One thing to note is that the use of the word sample is ambiguous. For example, when I go to an ice cream shop and ask for a "sample", how well does this accord with the statistical notion of sampling?
More seriously, if I'm analyzing a convenience sample (say, respondents to an XBox survey), how is this different from the previous example and from the canonical "simple random sampling" we all learn in Intro Stats?
So, you have asked an interesting question about the word "sample" and I think it does go deeper. I haven't found a solid reference to the philosophy of sampling (I'd love to see such a work) but I'd argue that there is a difference between data and a sample. Specifically, that data is an objective thing (any information can be data), but a sample is contextual. You cannot look at a list of numbers and say "that is a sample".
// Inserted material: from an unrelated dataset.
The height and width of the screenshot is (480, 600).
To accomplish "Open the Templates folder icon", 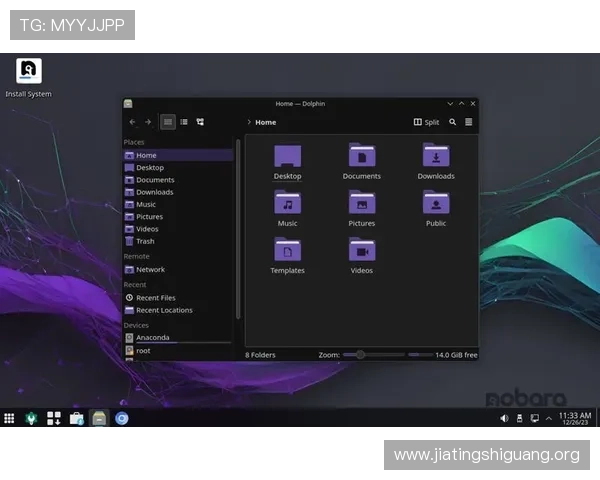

So what makes data a sample? My opinion is that a valid sample should be data collected for the purpose of answering one or more statistical questions. Not only that, but a valid sample should be relevant to the question being asked.
This is why I think that data only becomes a sample when you have context. Let's say I give you a list of temperatures. Is this a sample? It is if it were collected by, say, a meteorologist for the purpose of assessing the mean temperature in the vicinity of the sensor. However, it is not necessarily a sample for assessing the probability a politician will win an election.
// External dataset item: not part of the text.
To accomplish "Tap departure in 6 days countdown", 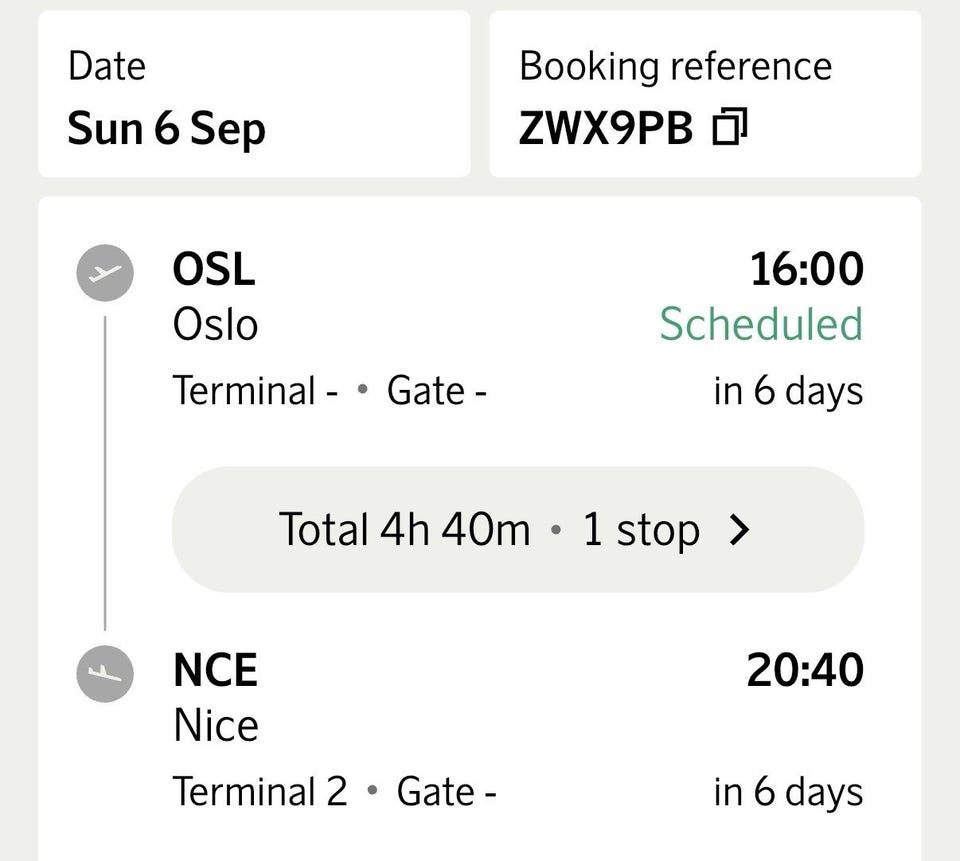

I say "not necessarily" because these temperatures could be a valid sample for this question (at least in principle) -- for example, if you have a model that correlates temperature with voter turnout.
So, perhaps we can distill the essence of "sampleness" (totally made up word...but it's philosophy, so we get to take liberties ;-) by the following (tentative) definition:
Let $\Omega$ be a set and $I$ be a set function defined over subsets of $\Omega$. Further, let $X\subset \Omega$.We say that $X$ is a sample for $I$ iff there exists $Y \subset \Omega$ such that $X \neq Y$ and $I(X) \neq I(Y)$.
To me, this definition is the essence of a sample: a sample should have the capability of changing the outcome of an inference, decision, prediction, or estimate (all of these are examples of $I$).
In the case of parametric statistics, we can define $I$ to be the likelihood function of the data set $X$. For nonparametic statistics, we'd have to have $I$ be the test function $T(X)$ or the estimate/prediction.
Of course, in real-world examples, we've already done this filtering, so we almost always have valid samples. It would be a big mistake indeed to create in invalid sample for a problem (e.g., measure the diameter of apples to estimate the width of the Andromeda galaxy).
However, on a more philosophical level, if we assume our world is coherent then we cannot deny that there could exist, in principle, an informative relation between any two seemingly unrelated objects. So, again, the concept of sample must be defined with regard to a specific function $I$ for it to be precise.